Specifically brass workers strip zinc and copper where it can be found and, though the level of impurity is high, they’re able to forage quite a bit.

But let’s back up. Making brass is relatively easy compared to getting it into the shape you want. Basically the art in this craft is all about the mold. It starts with long strings of honeybee wax. How the wax is shaped is exactly how the envisioned product will look. That is, where wax is in your model is where the liquid brass will harden. So get it right.

Charcoal is the material around which or through which you place the wax. It holds things in place. So, as in the video above let’s say you are making hollow, decorative spheres (for a necklace, for instance). A charcoal ball at the middle supports the wax decoration which will eventually becomes the brass.


OK, follow me on this. It hurts the brain a bit. Charcoal is packed around the finished wax model too. So basically you have the shape of the final product, in wax, completely surrounded by charcoal. Then this is all encased in a mud and straw crucible.

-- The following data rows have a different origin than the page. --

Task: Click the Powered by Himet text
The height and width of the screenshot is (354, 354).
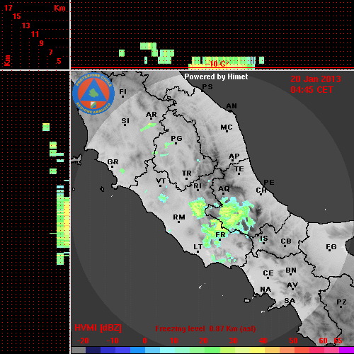Action: (216, 76)
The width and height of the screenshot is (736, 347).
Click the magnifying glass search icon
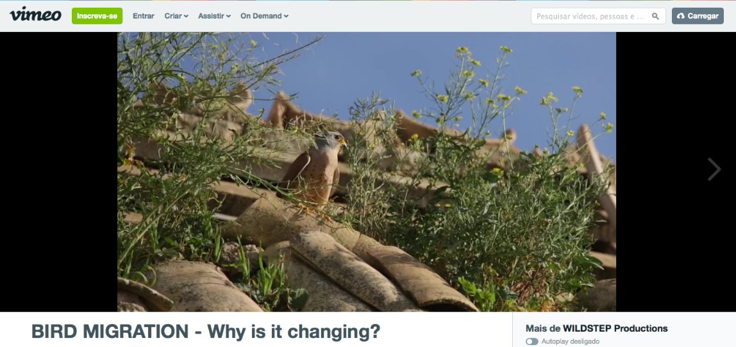(x=655, y=16)
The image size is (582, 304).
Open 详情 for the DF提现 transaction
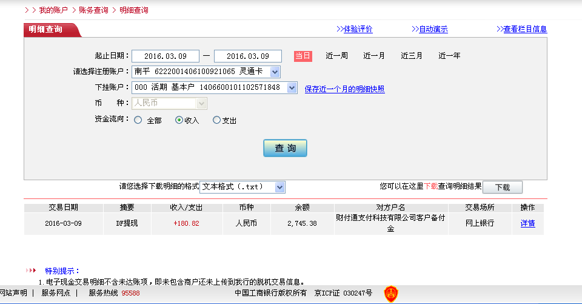(x=527, y=223)
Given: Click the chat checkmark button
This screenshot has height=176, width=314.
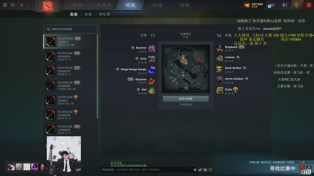Looking at the screenshot, I should pos(200,170).
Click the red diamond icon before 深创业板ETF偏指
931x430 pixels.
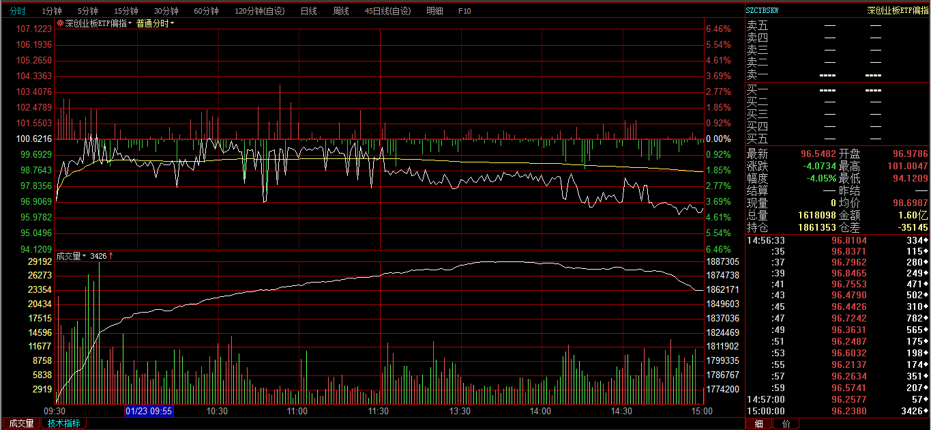61,23
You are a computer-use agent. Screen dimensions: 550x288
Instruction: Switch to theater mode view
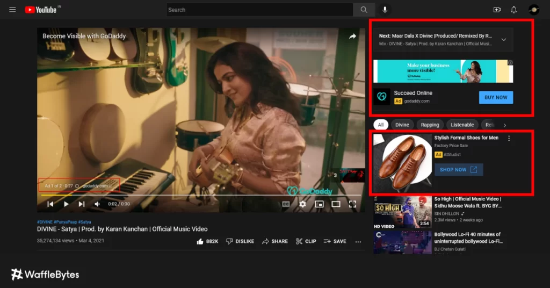(x=336, y=204)
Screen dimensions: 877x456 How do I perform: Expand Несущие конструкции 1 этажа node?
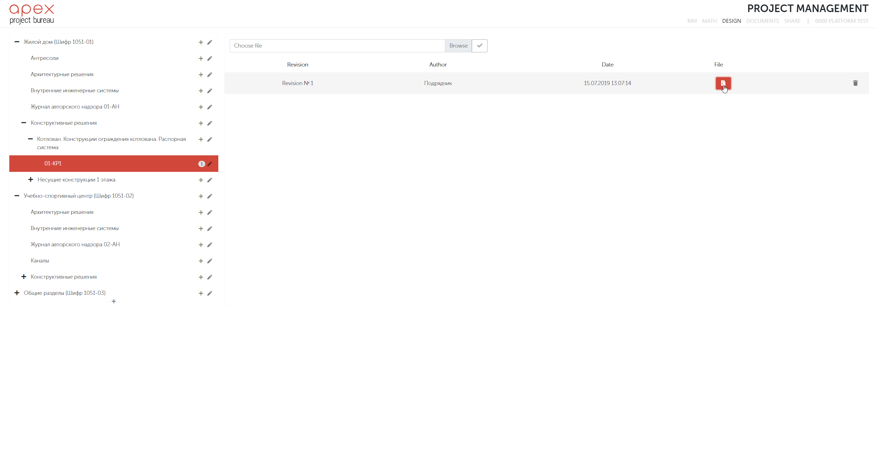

The key to it all is that there is no wax isolated completely inside the crucible. It all touches some other wax and is finally connected to strands of wax that poke out of the charcoal. See where this is going?


The crucibles are heated around a fire and the wax melts. It is drained out — thanks to nothing being isolated and the “channels” of wax that stick out of the mold. What you have is a perfect inverse mold of what you’re trying to make. Just pour in the brass (melted obviously) and let it set. Chip away the charcoal and voila! Brass from trash.


More brass-making video here.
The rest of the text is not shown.